Jane Williams is an award-winning Australian writer based in Tasmania. Her poems have been published widely since the early 1990s. Her most recent book is Days Like These – new and selected poems. Her sixth collection of poems Parts of the Main is forthcoming. While best known for her poetry, Jane Williams writes in a variety of forms and genres for both adults and children, combining photography with poetry and collaborating with other artists. She has been a featured reader at venues in several countries including the USA, Canada, Ireland, Malaysia, Czech Republic and Slovakia where she held a three month artist residency in 2016. She coedits the online literary and arts journal Communion with her partner Ralph Wessman. janewilliams.wordpress.com
Respect the wind drawing machines,
give them enough slack to reinvent the wheel
(there’s a lot you can still do
with a piece of string and a small sail).
which is the opposite
Be willing to learn how to Be
pre – effect.
Play around with algorithms
molecules of hair and feathers,
shell grit …
Believe once again that dreaming
is the fulcrum of imagination.
Respond to change in kind,
from zephyrs to twisters.
Acknowledge the kinship patterns
of science and art –
the striving of each to reveal
veracious beauty in the universe,
the symbiotic relationship
between intellect and desire,
between your breathlessness
and these warming winter winds.
Everything about us
Everything about us makes us strangers here. Out of place tourists waking into another Ramadan day. Into a culture we are privy to but not part of. A neighbourhood free from souvenirs, from brochures and itineraries. The taxi driver asks Why ? The memory-making of everyday living elsewhere is a blueprint for home. The call to prayer echoes across tiled rooftops, dipping and rising through alleys and stairwells. Our hosts invite us to celebrate Eid al-Fitr: the sugar feast, the sweet festival. But this morning and for seven days more their first meal of the day must be eaten before sunrise, sate them until sunset. We buy street food from vendors who smile at us curiously. Our cameras become dangerous pets questioning intent; tourists bring back photos, travellers bring back stories. But labels are blankets we hide under, revealing selective truths by torchlight. Empty beer bottles replicate like drones on the laminate bench top, then stop. We moderate. Abstain. Our bodies thank us. A new ethos sidles up to the old one, we let parts of it in – no more or less than we need. Children signal our unbelonging in hand-cupped whispers. The mosque’s blue domed minaret, zigzagged with gold is striking as lightning in a cloudless sky. Motorbikes and pedestrians move in practiced, haphazard synchronicity, suggesting accidents happen anyway, anywhere. Hijabs form part of the landscape – their colours and patterns individual as dreams. A woman and child cross the road slowly, a small sway over their journey’s end. As she bends to his level, the traffic adjusts itself around them. She kisses his left cheek, right cheek, then again – before watching him disappear through the school gates. And this is the familiar. The anchor I hold to. This gesture of loving separation. This unified prayer that all we see in our children will be seen. As we hand them over. As we let them go.

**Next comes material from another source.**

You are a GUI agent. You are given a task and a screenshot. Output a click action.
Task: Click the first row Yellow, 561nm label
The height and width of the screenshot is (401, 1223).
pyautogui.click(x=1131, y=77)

Tonight it’s Chinese food tweaked
to accommodate a Western palate,
white tablecloths encouraging
at least entry level table manners,
attentive waiters, warm wet
hand towels, the ocean in a glass tank.
We’re out with friends,
swapping travel stories,
listing but not naming animals
when a neighboring table
becomes a medical emergency.
a woman has stopped.
Stopped talking. Stopped moving.
Her cutlery and crockery,
the perfect mound of rice –
all still lifes now.
Her panoramic vision turned inward.
The voices of family members
beseech strangers to inhabit their titles:
Doctor. Nurse. First aider.
Soon someone is monitoring
pulse and breath, time and tide.
Someone is whispering mini-stroke.
While the maître d discreetly
scans the room for undesirable
ripple effects the rest of us
offer our kindest clichés and grapple:
Looking. Not looking. Eating. Not eating.
Getting on. Getting on.
The woman’s husband,
(whose only enemy now is inaction)
phones for the ambulance,
strokes his wife’s hair.
Repeats her name over and over
as if it is the last, the very last magic word.
Then he turns.
And we watch as he turns
from mounting anxieties
to the comfort of a single sauce-drenched
spring roll, and this would be darkly funny
if not so familiar
for which of us could deny him
this simple affirmation,
the vivifying sweet and sour of its call.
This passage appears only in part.